Traders work on the floor of the New York Stock Exchange (NYSE) in New York City, on May 8, 2013.

It’s hard to know what to make of this week’s record Dow performance except to say, “Don’t fight the Fed.” More than four years after the peak of the financial crisis, quantitative easing—the Federal Reserve strategy of buying up assets like bonds and mortgage-backed securities in order to goose the economy – is still going strong, and so is the market. The Fed is on track to purchase $85 billion worth of assets each month for the rest of this year, and “QE3” as this third round of Fed ammo is called may last even longer than that, given the latest jobs report. The Fed has said it won’t let off the monetary gas until unemployment is at 6.5%. April’s jobs numbers were better than expected, bringing the rate down to 7.5%, but most of the growth was in low wage sectors like retail and tourism. What’s more, most of the incoming economic indicators for the second quarter of the year – like factory orders, consumer spending, corporate profit margins, and GDP growth – will likely be weaker than in the first. If the economy remains sluggish, the Fed will remain active.

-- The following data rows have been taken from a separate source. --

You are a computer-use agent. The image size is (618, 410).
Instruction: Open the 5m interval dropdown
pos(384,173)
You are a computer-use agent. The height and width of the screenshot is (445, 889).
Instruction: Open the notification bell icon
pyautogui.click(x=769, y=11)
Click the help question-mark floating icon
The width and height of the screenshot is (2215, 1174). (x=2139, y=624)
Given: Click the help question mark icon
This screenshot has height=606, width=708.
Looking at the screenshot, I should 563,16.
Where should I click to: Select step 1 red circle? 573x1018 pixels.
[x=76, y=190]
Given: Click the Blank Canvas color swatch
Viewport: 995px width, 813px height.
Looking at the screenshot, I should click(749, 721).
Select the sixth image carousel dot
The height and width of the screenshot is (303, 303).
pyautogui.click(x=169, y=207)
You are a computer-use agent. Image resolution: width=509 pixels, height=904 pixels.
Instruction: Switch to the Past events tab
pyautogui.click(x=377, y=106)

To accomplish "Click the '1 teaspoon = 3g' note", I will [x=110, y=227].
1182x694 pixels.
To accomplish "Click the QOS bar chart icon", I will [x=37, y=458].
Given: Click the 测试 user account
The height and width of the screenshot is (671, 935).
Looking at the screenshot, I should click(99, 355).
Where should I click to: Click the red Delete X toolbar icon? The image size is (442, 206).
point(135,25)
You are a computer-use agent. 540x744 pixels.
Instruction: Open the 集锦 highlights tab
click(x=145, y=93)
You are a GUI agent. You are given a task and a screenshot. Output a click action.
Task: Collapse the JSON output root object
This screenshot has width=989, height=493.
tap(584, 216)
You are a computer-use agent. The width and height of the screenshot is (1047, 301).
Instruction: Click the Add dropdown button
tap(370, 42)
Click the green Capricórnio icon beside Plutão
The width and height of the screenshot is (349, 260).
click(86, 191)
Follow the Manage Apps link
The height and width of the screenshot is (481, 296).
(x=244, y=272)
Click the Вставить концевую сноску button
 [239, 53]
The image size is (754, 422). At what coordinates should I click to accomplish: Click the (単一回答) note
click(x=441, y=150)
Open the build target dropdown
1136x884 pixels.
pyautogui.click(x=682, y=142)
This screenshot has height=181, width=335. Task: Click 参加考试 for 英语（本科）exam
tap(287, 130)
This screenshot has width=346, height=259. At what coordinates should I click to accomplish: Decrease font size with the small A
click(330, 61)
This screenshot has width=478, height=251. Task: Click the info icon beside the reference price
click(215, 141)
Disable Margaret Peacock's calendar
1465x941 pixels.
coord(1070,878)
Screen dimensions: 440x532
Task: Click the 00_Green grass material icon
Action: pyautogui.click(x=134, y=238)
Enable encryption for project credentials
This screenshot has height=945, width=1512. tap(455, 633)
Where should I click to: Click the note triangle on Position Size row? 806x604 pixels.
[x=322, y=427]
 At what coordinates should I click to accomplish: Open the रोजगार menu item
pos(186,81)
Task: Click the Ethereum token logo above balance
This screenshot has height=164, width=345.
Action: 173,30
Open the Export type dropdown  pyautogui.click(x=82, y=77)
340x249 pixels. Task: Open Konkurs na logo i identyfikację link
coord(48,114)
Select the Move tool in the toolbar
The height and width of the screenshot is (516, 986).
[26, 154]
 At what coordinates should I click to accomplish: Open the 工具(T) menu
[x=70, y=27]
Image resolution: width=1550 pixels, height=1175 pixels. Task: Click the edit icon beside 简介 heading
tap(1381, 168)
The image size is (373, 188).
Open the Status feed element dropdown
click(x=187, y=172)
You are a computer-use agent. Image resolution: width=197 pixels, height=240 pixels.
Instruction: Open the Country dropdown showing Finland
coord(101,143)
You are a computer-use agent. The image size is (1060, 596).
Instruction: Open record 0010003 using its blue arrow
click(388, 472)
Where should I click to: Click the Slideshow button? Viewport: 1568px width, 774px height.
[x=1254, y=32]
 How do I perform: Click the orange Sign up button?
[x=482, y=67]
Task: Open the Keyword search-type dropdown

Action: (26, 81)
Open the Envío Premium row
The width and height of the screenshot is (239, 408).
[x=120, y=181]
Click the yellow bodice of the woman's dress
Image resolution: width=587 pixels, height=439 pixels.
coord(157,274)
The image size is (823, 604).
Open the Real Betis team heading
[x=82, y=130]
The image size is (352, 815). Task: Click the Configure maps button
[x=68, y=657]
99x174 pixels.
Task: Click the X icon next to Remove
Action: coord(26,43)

But what’s bad for the real economy is—or at least has been–good for stocks. As I’ve explained before, the disconnect between underlying economic data and record stock prices is largely down to the Fed and its firepower. It’s worth noting that each round of QE has slightly less of an effect on the markets than the one before. But even people like PIMCO’s Bill Gross, who has publicly fretted for over a year about the bubble making effects of QE, are advising clients to take advantage of the Fed’s largesse and stay in equities for the time being, before gradually reducing riskier positions throughout the year. (Gross has a coffee mug on his desk that reads, “Don’t fight the Fed – but Be Afraid.”)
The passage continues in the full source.